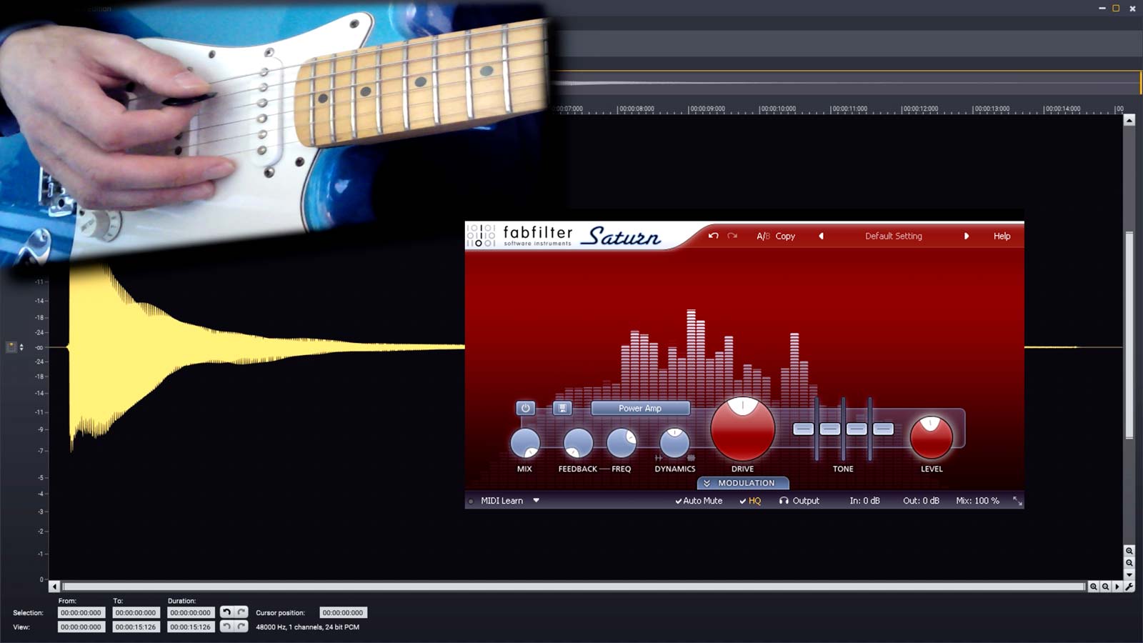
Task: Click the Cursor position time field
Action: coord(342,612)
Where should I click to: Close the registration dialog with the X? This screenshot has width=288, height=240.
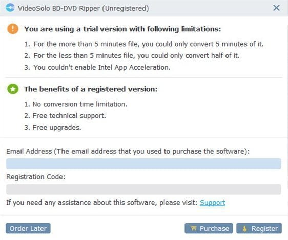(276, 8)
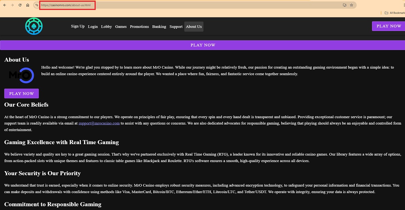
Task: Select Games in the navigation bar
Action: point(121,27)
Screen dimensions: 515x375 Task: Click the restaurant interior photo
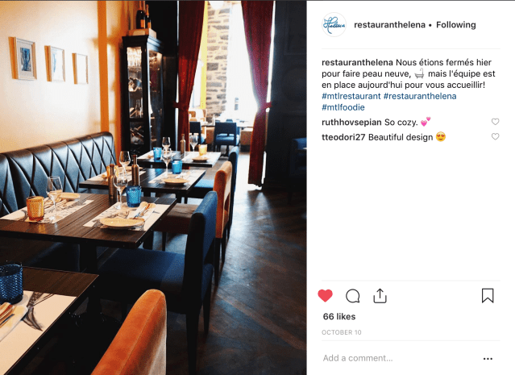tap(153, 188)
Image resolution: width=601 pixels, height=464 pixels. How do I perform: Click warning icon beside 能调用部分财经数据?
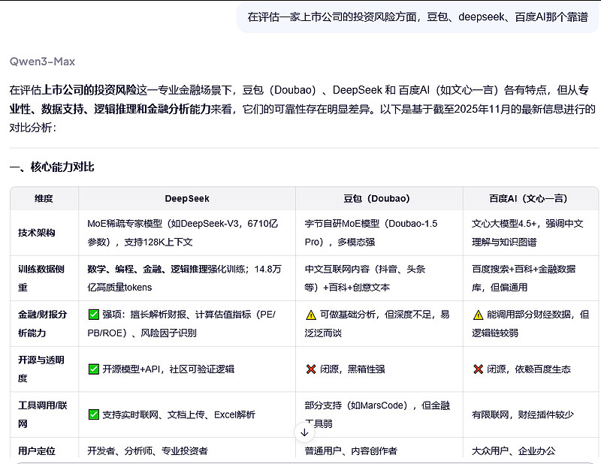point(478,315)
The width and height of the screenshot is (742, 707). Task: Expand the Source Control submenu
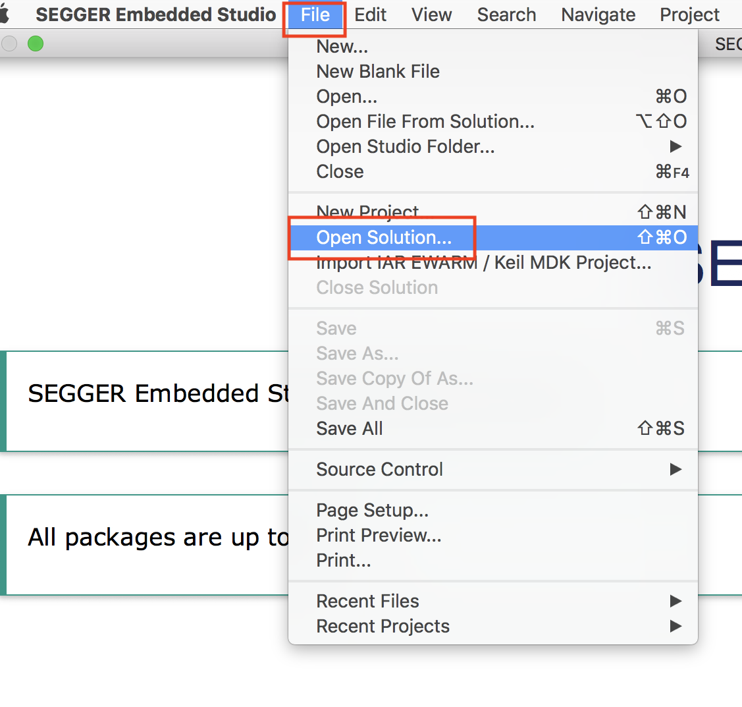pos(493,469)
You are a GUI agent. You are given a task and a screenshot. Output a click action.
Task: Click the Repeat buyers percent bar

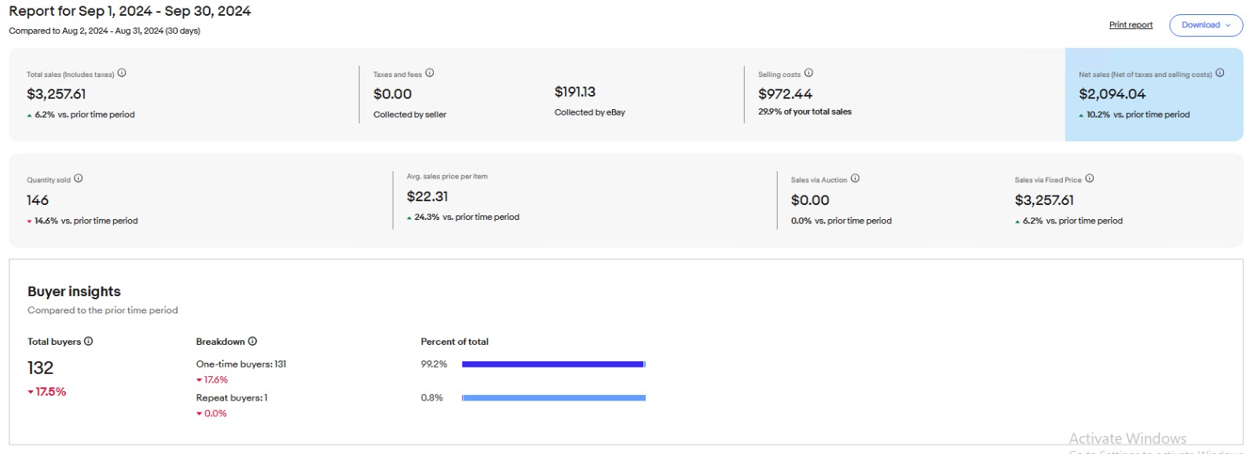point(554,398)
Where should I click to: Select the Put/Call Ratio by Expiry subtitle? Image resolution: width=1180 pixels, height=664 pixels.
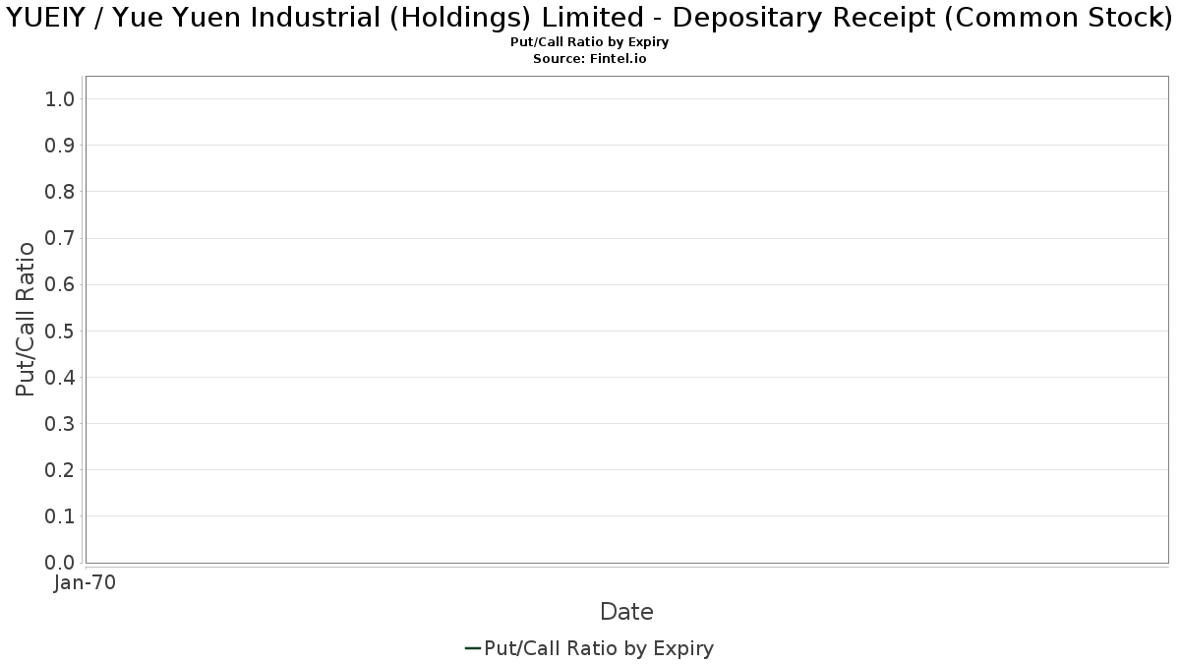pos(590,43)
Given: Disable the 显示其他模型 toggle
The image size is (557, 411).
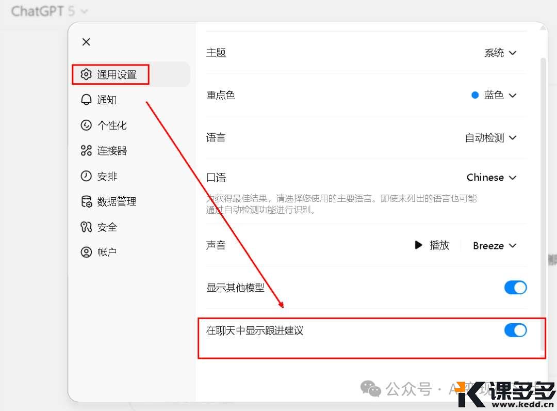Looking at the screenshot, I should [x=515, y=288].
════════════════════
Description of the task -> All lines from the one containing "Task: Click the Repeat buyers percent bar" through the end of the entries above must be given again exactly, with every picture omitted.

Solution for this exercise ->
Task: Click the Repeat buyers percent bar

point(554,398)
Where should I click to: Select the Put/Call Ratio by Expiry subtitle? Image resolution: width=1180 pixels, height=664 pixels.
pos(590,43)
Given: Disable the 显示其他模型 toggle
The image size is (557, 411).
Looking at the screenshot, I should [x=515, y=288].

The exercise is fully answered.